Ames hadn’t moved from where she lay, one arm flung overhead with fingers dangling off the edge of the mattress. Her eyes glinted in the lamplight. “You heard me. He brought me and my brother and our mom into the quarantined zone when I was, like, six. Got us all sick. Mom and brother died, but I lived. Obviously.”
Noam couldn’t—he didn’t want to believe it. Who would do something like that? Nobody was that crazy. Right?
Ames’s other hand was on his side, toying with the hem of his shirt. She said, “Guess he didn’t want to bother with a family if we weren’t gonna be witchings.”
He stared at Ames’s profile, her elegant features so incongruous with the half-shaved head and tattoos, her gaze fixed on her hand and Noam’s shirt.

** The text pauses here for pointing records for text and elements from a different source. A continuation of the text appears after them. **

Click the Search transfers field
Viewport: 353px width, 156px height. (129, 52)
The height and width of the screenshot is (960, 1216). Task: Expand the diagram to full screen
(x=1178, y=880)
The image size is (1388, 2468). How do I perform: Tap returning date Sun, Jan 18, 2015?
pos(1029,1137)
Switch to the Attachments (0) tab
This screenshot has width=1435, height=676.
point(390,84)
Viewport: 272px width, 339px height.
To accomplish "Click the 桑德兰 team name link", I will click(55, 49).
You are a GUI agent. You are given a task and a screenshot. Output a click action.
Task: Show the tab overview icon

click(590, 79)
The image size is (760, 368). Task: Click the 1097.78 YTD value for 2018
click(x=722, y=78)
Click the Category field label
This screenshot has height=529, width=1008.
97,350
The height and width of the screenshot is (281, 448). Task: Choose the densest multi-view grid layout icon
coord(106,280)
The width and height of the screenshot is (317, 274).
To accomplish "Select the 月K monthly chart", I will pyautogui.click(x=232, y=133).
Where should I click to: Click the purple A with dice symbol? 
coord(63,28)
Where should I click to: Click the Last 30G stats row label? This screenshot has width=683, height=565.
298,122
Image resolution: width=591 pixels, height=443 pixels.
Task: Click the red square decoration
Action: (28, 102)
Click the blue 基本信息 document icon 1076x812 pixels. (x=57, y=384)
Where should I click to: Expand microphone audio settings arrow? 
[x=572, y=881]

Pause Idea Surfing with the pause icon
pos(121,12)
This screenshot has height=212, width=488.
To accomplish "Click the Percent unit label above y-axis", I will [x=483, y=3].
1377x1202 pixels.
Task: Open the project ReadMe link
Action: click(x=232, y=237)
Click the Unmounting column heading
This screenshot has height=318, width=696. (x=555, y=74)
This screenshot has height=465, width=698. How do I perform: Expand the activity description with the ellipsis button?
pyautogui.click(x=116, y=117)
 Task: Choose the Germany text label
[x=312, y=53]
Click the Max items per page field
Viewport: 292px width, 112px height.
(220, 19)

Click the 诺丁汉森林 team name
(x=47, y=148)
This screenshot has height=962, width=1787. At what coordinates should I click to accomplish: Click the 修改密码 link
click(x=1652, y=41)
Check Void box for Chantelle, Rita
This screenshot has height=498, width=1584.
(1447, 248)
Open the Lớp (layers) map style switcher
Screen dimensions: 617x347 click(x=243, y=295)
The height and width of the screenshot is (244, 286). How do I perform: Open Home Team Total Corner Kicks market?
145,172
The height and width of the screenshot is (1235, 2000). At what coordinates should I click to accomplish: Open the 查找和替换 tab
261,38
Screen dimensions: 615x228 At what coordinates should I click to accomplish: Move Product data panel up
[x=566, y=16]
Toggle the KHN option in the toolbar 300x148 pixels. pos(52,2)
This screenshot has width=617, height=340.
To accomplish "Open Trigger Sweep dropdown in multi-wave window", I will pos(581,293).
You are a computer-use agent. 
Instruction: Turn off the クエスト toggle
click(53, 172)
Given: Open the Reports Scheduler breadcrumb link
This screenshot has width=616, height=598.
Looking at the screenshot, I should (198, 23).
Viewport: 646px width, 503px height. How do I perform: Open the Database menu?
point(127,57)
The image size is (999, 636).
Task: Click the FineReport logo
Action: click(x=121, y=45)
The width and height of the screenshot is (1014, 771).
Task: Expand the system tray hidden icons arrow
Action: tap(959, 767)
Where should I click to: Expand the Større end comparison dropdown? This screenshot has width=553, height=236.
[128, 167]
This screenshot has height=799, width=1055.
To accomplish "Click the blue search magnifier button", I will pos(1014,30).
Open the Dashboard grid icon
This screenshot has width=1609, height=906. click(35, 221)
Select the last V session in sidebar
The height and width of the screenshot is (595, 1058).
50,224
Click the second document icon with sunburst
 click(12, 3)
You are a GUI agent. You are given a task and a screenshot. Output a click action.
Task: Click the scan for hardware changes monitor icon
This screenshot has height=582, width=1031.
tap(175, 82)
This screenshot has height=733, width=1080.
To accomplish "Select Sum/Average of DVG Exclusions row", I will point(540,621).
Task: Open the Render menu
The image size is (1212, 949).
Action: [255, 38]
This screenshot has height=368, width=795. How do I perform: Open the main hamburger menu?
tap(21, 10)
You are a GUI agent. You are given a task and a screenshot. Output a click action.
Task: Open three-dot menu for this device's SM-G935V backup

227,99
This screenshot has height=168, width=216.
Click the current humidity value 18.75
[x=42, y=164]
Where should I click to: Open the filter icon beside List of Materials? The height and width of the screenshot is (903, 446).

“Did you tell anyone?” Noam asked, his voice barely audible even to his own ears. Surely Lehrer hadn’t known. “Before now?”
Ames shrugged. “Told Dara. Hard not to tell Dara.”
“What do you mean?”
A strange smile curled round her lips. “Don’t you know? Dara—”
“Shut up, Ames,” Dara snapped.
Noam looked. Dara was sitting up now, too, but he didn’t seem drunk anymore; his shoulders rose and fell with quick, shallow breaths.
“Jesus, fine, fine,” Ames said and rolled onto her stomach, pushing herself up. She made a face at the pair of them. “The point I’m trying to make is that I fucking hate him. Yeah?”
“Yeah,” Noam said. He kind of hated the general now too.
“Great. Okay. I think I’m gonna be sick.”
Dara grabbed at a nearby wastebasket, getting it under Ames’s head just in time for her to puke dinner and tequila into the liner bag. Dara had one hand on Ames’s back, rubbing circles and murmuring quiet words of reassurance, and Noam—
Noam tipped his head back and closed his eyes and tried to keep his own stomach where it belonged. Six years old. Six, and General Ames had taken his daughter—his wife, his son, his whole family—out where magic was endemic. Knowing they’d get sick. Knowing they’d rot from the inside just like Bea King, knowing they had a 90 percent chance of dying. Finding those odds favorable.
Ames was right. Someone ought to kill him.
“Noam.” Dara’s hand was on his knee, Dara’s voice murmuring in his ear. “Look at me.”
Noam looked.
Dara was close, close enough that Noam could’ve counted each eyelash were he sober enough to see straight. Ames still hunched over the trash, shivering.
“We need to go back downstairs,” Dara said.
“Why?”
“Because Lehrer’s going to send someone looking for us if we don’t. We’ve been gone a long time.”
Noam couldn’t look away from Ames, the damp back of her neck where her collar stuck to her skin. “What about—”
“She’ll be okay,” Dara said. “Promise. You’ll be okay, right, Ames?”